Data Skeptic - Word Embeddings Lower Bound
Contents
The following are the learnings from a Data Skeptic podcast interview with Kevin Patel:
- Word embedding dimension of 300 is mostly chosen based on intuition
- When a telecom company wanted to analyze the sentiment of the sms messages, they were challenged by the huge 300 dim representation of words. They wanted to have a fewer dimensional representation - more like a 10 dim space. This was a problem as most of the datasets were atleast 100 to 300 dim embedding space
- Till date there has not been any scientific investigation in to the hyperparameter choice
- Kevin Patel and his team investigated on this hyperparameter on
brown
corpus and found that a dimension of 19 was enough to efficiently represent the word vectors inbrown
corpus - The team borrowed concepts from algebraic topology. If there are four points that are equally pairwise same, then one needs to have three dimensional representation of the point in the form of a tetrahedron. If you are going to project in to a 2D space, there will be a loss of information
- Bank can have two meanings - Money in the Bank, Boat landed on a river bank. In the traditional word2vec representations, bank will be collapsed in to one vector based on the training corpus.

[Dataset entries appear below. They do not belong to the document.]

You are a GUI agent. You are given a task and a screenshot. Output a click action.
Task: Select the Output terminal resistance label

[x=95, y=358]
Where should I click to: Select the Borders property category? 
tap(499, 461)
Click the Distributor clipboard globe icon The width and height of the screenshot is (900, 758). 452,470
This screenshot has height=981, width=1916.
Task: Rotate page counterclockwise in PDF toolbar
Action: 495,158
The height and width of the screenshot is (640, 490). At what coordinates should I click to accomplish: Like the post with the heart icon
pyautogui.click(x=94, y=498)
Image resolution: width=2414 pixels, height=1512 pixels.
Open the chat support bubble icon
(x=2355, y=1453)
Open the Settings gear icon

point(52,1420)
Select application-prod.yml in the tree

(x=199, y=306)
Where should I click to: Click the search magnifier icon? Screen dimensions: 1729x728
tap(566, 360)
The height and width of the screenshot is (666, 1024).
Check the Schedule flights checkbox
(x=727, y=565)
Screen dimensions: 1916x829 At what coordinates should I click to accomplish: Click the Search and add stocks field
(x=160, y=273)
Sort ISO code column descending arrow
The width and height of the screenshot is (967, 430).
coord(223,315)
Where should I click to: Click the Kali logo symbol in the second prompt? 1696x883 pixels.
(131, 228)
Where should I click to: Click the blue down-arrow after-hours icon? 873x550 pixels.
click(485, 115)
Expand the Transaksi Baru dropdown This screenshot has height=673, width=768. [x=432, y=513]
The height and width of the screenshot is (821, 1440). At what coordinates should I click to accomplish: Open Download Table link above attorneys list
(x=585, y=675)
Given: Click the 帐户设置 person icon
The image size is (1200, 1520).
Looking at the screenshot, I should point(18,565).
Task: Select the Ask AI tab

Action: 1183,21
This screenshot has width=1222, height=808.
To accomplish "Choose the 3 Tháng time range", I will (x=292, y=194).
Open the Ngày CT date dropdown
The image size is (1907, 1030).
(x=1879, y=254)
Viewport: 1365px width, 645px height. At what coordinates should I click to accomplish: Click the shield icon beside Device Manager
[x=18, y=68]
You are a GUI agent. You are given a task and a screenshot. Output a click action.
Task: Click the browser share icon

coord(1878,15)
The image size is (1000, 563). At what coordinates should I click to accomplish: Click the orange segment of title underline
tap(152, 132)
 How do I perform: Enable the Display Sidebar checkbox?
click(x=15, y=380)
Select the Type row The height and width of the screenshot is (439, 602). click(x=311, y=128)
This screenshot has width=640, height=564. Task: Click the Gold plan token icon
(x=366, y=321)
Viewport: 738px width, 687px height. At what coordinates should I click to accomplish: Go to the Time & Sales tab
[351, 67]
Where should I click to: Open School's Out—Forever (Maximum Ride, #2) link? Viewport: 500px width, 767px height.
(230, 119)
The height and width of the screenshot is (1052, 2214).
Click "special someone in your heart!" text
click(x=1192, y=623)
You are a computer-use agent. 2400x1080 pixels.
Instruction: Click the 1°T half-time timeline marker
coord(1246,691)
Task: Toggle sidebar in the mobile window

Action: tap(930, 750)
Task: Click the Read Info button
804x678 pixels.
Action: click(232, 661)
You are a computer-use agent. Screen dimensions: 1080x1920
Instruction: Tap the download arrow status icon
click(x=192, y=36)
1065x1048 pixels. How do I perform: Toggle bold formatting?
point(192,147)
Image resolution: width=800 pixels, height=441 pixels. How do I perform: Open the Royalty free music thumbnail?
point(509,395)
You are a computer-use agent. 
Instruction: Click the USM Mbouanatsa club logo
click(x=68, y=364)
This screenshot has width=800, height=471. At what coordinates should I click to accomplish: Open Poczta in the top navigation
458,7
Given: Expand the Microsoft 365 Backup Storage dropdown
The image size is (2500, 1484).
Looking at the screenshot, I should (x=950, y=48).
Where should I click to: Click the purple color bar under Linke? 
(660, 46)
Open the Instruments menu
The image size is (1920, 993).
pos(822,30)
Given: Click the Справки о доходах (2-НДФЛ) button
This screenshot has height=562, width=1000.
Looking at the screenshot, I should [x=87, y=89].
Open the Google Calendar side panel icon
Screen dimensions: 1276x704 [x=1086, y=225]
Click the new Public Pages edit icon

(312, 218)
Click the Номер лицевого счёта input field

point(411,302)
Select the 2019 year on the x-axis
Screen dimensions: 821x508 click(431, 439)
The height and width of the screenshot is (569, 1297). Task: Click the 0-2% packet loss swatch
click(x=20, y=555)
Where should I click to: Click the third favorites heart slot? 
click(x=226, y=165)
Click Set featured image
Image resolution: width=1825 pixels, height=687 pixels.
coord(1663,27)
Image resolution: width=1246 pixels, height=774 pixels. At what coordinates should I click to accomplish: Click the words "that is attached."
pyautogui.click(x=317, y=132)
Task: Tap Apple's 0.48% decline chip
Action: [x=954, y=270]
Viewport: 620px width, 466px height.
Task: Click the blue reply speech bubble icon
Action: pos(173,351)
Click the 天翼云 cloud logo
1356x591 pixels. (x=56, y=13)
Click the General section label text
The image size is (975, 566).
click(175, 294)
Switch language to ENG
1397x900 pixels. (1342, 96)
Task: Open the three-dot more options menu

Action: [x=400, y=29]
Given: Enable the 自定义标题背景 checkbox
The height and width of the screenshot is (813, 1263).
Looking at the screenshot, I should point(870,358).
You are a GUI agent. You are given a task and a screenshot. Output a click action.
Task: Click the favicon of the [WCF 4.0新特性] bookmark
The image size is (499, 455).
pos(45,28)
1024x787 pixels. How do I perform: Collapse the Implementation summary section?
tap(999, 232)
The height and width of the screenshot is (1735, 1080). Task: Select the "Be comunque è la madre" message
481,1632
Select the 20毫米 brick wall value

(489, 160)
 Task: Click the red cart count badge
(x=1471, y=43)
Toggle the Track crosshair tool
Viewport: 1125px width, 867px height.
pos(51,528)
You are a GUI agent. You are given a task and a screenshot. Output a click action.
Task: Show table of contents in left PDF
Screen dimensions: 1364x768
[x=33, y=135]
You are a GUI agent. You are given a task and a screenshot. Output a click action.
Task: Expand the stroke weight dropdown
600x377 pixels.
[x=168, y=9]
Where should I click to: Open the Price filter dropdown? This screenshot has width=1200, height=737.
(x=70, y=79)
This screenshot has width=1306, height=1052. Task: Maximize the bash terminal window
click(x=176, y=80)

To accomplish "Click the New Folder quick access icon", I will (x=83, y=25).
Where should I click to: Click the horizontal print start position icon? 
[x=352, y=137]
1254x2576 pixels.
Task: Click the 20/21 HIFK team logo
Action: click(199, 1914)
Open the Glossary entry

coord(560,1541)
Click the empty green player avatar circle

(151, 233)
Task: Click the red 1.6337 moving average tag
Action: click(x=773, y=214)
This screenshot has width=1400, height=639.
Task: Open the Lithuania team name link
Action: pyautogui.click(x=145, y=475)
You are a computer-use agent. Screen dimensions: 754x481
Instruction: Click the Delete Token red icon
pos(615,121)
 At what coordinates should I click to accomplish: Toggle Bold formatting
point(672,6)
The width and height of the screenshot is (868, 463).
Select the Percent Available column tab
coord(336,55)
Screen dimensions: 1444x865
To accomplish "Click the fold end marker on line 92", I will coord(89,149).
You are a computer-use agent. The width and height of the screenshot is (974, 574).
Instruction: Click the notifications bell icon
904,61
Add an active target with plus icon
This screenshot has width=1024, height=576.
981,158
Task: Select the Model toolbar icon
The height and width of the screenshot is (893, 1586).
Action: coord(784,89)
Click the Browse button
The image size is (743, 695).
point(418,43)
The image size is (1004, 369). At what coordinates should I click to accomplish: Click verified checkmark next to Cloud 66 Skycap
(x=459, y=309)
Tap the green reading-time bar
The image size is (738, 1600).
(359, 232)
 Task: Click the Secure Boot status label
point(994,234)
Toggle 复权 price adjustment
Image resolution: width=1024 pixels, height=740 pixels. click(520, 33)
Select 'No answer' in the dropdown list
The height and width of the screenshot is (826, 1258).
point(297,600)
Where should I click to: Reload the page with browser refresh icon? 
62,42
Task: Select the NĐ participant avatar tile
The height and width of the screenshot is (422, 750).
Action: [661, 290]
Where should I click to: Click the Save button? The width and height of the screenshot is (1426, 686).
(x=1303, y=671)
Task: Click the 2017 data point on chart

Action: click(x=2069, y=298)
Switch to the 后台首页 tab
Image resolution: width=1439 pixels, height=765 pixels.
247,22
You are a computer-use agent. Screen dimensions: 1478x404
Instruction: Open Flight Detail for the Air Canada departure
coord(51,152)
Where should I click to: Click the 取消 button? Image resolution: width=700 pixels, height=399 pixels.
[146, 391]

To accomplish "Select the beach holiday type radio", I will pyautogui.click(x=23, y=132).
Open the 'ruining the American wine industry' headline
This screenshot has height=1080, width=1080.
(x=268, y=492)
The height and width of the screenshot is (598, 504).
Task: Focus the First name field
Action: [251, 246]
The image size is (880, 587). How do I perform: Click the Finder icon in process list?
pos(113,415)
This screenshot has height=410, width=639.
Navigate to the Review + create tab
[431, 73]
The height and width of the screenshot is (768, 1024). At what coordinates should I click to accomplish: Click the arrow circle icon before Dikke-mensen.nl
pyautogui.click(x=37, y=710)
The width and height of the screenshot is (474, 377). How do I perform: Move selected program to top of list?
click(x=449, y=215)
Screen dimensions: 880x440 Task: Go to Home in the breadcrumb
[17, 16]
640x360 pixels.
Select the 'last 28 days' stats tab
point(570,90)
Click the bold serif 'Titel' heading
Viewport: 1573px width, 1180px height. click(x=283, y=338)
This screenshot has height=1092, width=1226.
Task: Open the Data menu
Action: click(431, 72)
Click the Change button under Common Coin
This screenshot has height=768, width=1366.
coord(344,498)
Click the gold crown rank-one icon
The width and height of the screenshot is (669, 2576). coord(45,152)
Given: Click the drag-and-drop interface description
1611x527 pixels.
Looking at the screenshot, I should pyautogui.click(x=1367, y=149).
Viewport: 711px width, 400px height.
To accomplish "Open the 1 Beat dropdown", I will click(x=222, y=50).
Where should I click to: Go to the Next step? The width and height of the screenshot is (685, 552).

- How many dimensions should be chosen for the representation ? The team investigated the lower bounds of the hyperparameter
- The team is now working on the upper bounds
- Intrinsic set of evaluations
- Word pair similarity task(labeled by humans)
- Word analogy
- Word categorization in to some buckets and then verify the clustering
- Extrinsic set of evalutions - Look at the downstream application of embedding layer and then measure the performance
- Regular Tetrahedron requires 3 dim. If you move to 2 dim, one has to break the equidistance points
- Pair Wise equi similar points - What is the minimum dimension of vector space?
- New bounds for equiangular lines - This paper has been used as a guide for evaluating word embeddings
- Train Brown corpus for embedding dimensions of 1, 2,3,…, 19, ….
- Dimension for Brown corpus is about 19
- The team also plans to work on
- Interpretable word embeddings - Is there any interpretation to these individual dimensions?
- How can one empirically validate their lower bound result on bigger datasets?
- How do you use persistent homology to compute the number of neurons needed in the NN?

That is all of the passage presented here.